As a final humiliation, any senator who became a tribune was automatically disqualified from standing for senior office-that is, the praetorship or the consulship. In other words, the tribuneship was designed to be a political dead end-a place to confine the ranting and the rancorous, the incompetent and the unpromotable: the effluent of the body politic. No senator of any nobility or ambition would go anywhere near it.

“I know your objections,” said Cicero, waving the room to be silent. “But the tribunes still have one small power left to them, do they not, Servius?”

“That is true,” agreed Servius. “They do have a residual potestas auxilii ferendi.” Our blank looks gave him satisfaction. “It means,” he explained pedantically, “that they have the right to offer their protection to private persons against the unjust decisions of magistrates. But I must warn you, Cicero, that your friends, among whom I have long counted it an honor to number myself, will think much the less of you if you start dabbling in the politics of the mob. Suicide,” he repeated. “Where is the objection? We are all mortal. For all of us, it is only a matter of time. And this way you go with honor.”

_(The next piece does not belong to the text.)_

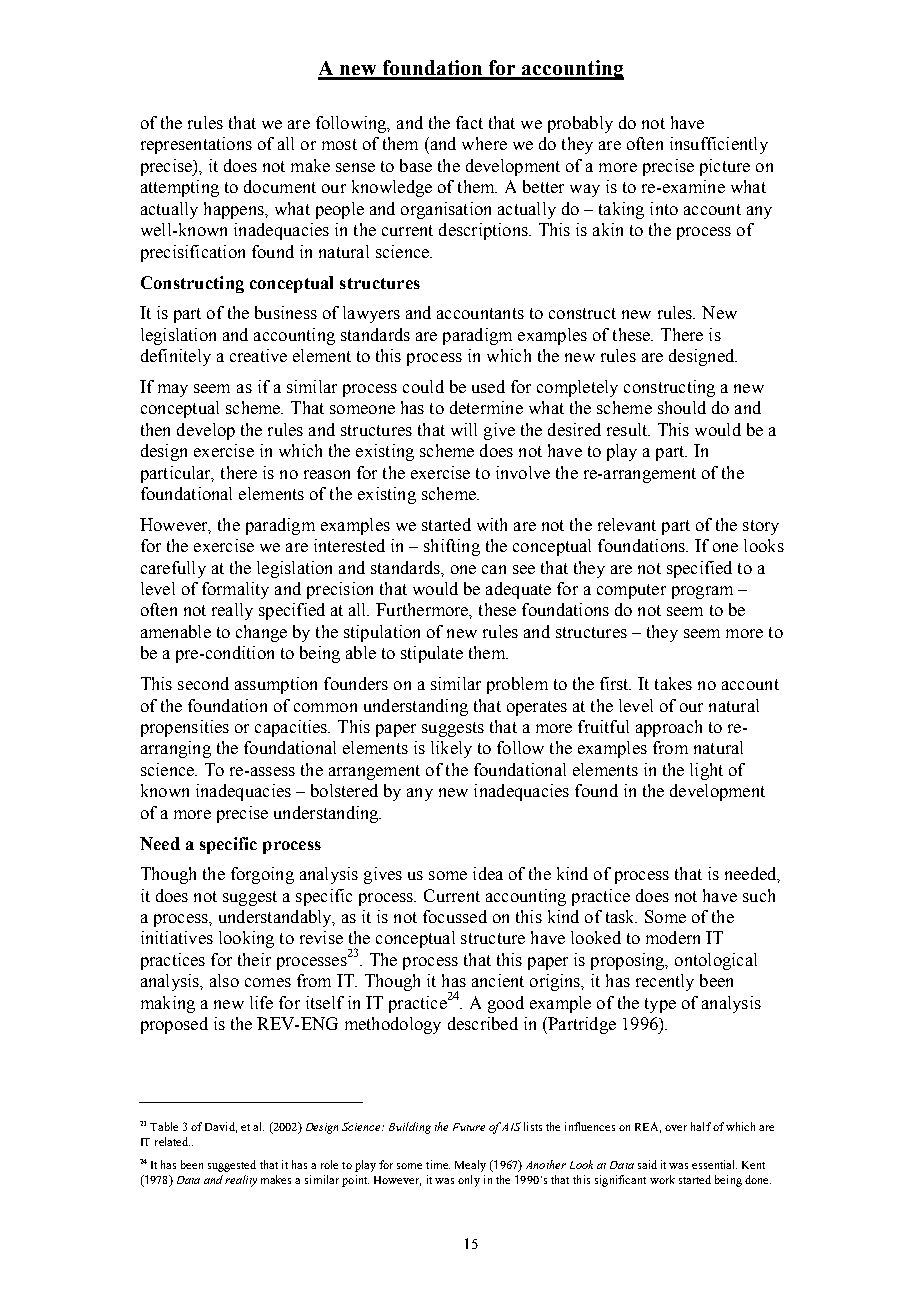 The height and width of the screenshot is (1308, 924). Describe the element at coordinates (261, 633) in the screenshot. I see `change` at that location.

“I agree with Servius about the danger we run if we approach the tribunes,” said Quintus. (It was usually “we” when Quintus spoke about his elder brother.) “Whether we like it or not, power in Rome nowadays lies with the Senate and with the nobles. That’s why our strategy has always been to build your reputation carefully, through your advocacy in the courts. We shall do ourselves irreparable damage with the men who really matter if the feeling gets around that you are merely another rabble-rouser. Also-I hesitate to raise this, Marcus-but have you considered Terentia’s reaction if you were to follow this course?”

Servius guffawed at that. “You will never conquer Rome, Cicero, if you cannot rule your wife.”